(Material for this exercise Opens)

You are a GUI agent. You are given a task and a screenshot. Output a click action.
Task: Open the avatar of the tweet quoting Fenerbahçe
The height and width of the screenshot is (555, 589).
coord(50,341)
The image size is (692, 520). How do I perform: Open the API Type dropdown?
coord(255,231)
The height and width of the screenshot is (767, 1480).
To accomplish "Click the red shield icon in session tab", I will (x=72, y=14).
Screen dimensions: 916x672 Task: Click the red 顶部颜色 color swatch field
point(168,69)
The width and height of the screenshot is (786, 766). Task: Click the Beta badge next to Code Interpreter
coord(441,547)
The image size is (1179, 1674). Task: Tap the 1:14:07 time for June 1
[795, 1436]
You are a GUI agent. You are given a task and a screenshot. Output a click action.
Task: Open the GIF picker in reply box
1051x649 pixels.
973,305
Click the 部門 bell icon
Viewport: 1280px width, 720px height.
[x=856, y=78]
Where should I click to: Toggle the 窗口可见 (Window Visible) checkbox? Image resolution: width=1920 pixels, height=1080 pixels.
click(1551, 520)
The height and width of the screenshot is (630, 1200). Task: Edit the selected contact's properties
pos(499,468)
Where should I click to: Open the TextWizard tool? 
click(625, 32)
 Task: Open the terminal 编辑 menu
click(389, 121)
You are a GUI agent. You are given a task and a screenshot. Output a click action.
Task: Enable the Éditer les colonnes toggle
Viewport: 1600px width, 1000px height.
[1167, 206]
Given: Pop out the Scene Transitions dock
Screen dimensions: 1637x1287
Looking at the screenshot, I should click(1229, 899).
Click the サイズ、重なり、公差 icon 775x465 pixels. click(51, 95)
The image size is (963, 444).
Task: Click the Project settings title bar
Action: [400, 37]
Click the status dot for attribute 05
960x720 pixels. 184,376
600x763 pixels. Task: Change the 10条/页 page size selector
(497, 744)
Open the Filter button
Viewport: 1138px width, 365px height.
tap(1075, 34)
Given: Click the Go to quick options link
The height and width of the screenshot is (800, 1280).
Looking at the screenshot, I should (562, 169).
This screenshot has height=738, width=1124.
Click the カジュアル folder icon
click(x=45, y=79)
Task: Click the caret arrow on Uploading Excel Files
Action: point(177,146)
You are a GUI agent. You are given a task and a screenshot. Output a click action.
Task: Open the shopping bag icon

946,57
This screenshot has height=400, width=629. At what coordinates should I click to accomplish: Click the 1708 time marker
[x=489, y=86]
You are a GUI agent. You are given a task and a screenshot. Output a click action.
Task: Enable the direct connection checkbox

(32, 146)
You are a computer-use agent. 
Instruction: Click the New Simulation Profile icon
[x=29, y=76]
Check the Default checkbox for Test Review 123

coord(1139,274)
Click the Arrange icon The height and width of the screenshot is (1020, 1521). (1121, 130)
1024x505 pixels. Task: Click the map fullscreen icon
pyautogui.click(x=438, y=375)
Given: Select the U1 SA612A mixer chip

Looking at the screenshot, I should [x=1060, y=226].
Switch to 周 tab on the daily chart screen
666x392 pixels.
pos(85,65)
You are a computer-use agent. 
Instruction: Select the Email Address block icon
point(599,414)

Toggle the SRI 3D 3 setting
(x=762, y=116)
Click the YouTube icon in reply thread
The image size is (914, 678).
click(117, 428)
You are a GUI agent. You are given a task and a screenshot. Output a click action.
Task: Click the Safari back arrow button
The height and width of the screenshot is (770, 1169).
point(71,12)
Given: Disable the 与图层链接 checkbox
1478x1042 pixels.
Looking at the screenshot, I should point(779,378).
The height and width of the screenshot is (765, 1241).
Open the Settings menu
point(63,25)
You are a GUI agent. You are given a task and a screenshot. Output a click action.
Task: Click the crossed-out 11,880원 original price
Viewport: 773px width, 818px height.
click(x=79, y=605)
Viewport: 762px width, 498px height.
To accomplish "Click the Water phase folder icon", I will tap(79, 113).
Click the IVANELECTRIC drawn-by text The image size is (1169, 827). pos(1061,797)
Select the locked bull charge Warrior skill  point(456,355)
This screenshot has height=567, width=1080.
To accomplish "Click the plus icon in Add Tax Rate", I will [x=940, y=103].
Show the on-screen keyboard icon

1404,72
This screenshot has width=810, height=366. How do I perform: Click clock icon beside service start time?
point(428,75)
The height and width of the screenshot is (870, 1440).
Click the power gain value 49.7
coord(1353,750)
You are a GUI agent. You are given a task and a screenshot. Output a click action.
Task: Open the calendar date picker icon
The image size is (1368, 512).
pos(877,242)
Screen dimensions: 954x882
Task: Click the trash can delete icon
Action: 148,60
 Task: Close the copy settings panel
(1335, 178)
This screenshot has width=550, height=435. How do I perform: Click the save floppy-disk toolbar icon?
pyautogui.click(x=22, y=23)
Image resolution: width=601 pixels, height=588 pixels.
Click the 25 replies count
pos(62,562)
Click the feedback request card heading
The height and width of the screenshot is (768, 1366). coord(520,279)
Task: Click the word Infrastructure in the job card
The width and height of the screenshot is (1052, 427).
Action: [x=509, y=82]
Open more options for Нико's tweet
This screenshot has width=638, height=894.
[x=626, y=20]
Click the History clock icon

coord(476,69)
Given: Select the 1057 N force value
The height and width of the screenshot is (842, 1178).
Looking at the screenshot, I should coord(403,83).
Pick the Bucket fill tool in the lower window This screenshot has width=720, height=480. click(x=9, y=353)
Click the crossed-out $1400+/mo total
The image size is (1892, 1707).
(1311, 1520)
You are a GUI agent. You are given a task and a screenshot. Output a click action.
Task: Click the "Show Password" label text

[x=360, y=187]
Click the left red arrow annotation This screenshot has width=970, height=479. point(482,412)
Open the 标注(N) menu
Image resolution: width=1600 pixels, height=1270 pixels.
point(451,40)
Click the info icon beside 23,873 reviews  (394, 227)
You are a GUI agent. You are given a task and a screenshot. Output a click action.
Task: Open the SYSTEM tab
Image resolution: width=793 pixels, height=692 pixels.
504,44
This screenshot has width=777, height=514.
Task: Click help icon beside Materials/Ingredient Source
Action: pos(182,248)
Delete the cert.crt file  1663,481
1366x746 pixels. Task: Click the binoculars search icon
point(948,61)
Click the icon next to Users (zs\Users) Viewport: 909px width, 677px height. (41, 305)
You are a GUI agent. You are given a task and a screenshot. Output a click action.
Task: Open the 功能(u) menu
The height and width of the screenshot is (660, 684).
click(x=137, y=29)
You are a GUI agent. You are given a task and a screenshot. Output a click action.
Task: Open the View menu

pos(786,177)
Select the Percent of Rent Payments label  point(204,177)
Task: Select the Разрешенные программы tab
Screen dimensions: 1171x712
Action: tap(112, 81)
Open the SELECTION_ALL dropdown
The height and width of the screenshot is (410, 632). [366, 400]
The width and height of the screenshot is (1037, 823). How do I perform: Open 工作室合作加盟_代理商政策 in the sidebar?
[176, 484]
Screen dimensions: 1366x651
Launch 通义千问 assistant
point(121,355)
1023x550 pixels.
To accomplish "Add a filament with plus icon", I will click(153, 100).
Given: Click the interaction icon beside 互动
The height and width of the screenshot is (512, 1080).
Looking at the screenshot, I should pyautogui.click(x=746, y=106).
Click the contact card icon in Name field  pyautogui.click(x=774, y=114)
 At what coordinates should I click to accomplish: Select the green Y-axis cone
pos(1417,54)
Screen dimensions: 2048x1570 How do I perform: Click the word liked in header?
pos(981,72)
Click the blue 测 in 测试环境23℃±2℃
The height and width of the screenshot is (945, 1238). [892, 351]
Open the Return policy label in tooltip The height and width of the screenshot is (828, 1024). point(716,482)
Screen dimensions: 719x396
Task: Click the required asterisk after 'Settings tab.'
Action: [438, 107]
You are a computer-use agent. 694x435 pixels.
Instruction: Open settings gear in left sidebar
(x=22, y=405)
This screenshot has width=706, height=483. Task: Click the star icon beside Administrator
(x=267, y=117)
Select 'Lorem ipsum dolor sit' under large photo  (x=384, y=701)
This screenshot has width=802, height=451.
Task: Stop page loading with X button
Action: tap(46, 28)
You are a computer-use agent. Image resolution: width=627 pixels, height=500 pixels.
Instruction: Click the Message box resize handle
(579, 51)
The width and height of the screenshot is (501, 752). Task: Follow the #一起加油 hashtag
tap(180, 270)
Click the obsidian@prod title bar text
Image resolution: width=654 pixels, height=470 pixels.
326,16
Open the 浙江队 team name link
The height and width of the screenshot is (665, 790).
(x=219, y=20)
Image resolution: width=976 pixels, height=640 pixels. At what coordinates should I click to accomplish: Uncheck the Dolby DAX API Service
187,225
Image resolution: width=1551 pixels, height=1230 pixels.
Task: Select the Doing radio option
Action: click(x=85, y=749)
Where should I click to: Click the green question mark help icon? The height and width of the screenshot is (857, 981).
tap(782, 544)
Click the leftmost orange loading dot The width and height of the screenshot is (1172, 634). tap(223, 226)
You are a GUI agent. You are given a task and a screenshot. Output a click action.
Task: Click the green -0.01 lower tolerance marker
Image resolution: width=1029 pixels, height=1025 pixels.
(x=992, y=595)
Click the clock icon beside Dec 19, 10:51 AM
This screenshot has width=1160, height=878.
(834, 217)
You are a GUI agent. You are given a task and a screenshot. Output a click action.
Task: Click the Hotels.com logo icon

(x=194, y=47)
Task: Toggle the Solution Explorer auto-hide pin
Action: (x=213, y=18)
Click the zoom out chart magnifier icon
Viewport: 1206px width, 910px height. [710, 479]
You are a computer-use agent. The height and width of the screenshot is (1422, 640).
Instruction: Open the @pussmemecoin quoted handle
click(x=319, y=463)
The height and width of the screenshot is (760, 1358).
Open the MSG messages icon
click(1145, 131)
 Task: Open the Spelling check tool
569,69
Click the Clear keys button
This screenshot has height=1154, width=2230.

(Material for this exercise Closes)

Working from the records above, write out verbatim only the lines from the line containing "Toggle the SRI 3D 3 setting" through the line containing "Viewport: 762px width, 498px height.".

• Written solution:
Toggle the SRI 3D 3 setting
(x=762, y=116)
Click the YouTube icon in reply thread
The image size is (914, 678).
click(117, 428)
You are a GUI agent. You are given a task and a screenshot. Output a click action.
Task: Click the Safari back arrow button
The height and width of the screenshot is (770, 1169).
point(71,12)
Given: Disable the 与图层链接 checkbox
1478x1042 pixels.
Looking at the screenshot, I should point(779,378).
The height and width of the screenshot is (765, 1241).
Open the Settings menu
point(63,25)
You are a GUI agent. You are given a task and a screenshot. Output a click action.
Task: Click the crossed-out 11,880원 original price
Viewport: 773px width, 818px height.
click(x=79, y=605)
Viewport: 762px width, 498px height.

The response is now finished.